**WORK ITEM**
Beginning with the line that mentions "Twenty Tiny Elephants: The", reproduce every line through the last line of the entries, exactly, and only those.

**DATASET RECORDS**
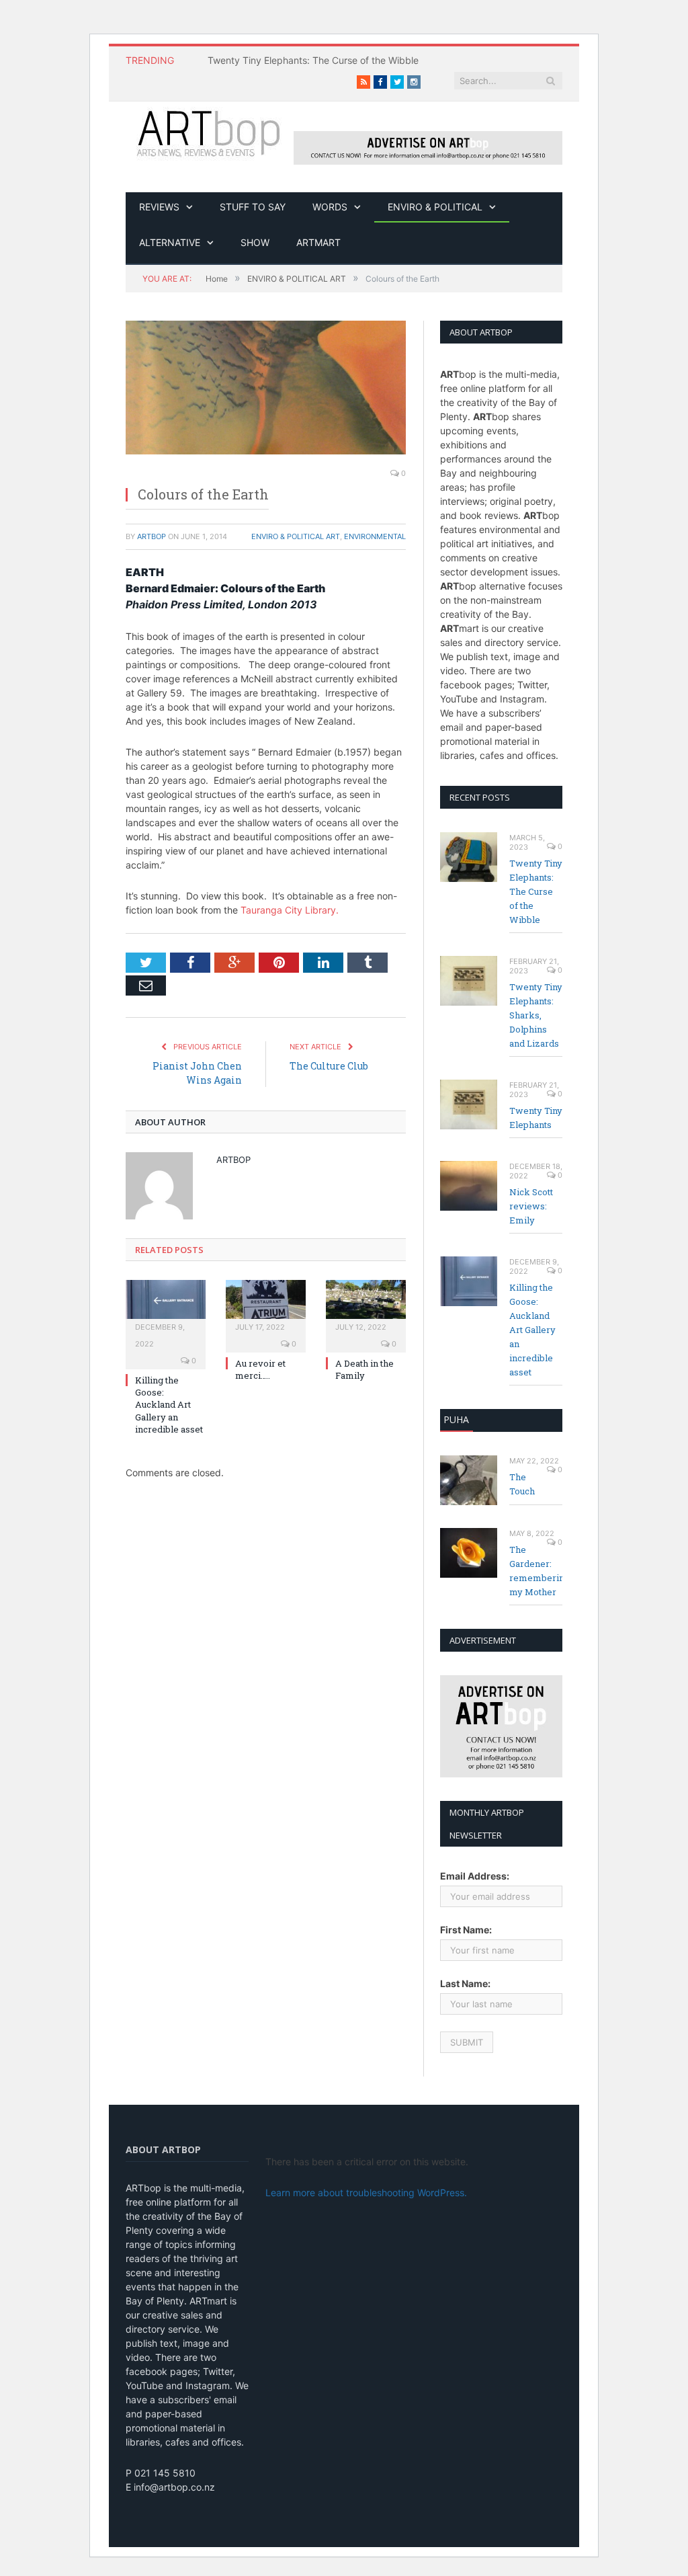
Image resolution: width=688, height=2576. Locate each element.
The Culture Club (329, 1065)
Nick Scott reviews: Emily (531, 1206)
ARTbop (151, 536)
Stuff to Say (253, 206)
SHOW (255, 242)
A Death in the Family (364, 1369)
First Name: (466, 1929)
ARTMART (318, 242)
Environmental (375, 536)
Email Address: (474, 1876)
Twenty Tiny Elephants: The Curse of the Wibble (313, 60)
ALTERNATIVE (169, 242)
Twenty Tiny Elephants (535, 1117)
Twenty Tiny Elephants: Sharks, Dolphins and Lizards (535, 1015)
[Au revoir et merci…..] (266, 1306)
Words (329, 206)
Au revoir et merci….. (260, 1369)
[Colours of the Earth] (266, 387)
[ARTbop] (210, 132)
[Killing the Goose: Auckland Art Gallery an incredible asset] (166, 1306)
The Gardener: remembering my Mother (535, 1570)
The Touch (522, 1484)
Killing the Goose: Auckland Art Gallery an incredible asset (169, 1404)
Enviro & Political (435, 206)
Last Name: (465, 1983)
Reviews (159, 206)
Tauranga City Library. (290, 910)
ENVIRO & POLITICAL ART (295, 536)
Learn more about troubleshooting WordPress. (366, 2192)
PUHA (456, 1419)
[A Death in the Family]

**RESULT FOR THIS EXERCISE**
Twenty Tiny Elephants: The Curse of the Wibble (313, 60)
ALTERNATIVE (169, 242)
Twenty Tiny Elephants (535, 1117)
Twenty Tiny Elephants: Sharks, Dolphins and Lizards (535, 1015)
[Au revoir et merci…..] (266, 1306)
Words (329, 206)
Au revoir et merci….. (260, 1369)
[Colours of the Earth] (266, 387)
[ARTbop] (210, 132)
[Killing the Goose: Auckland Art Gallery an incredible asset] (166, 1306)
The Gardener: remembering my Mother (535, 1570)
The Touch (522, 1484)
Killing the Goose: Auckland Art Gallery an incredible asset (169, 1404)
Enviro & Political (435, 206)
Last Name: (465, 1983)
Reviews (159, 206)
Tauranga City Library. (290, 910)
ENVIRO & POLITICAL ART (295, 536)
Learn more about troubleshooting WordPress. (366, 2192)
PUHA (456, 1419)
[A Death in the Family]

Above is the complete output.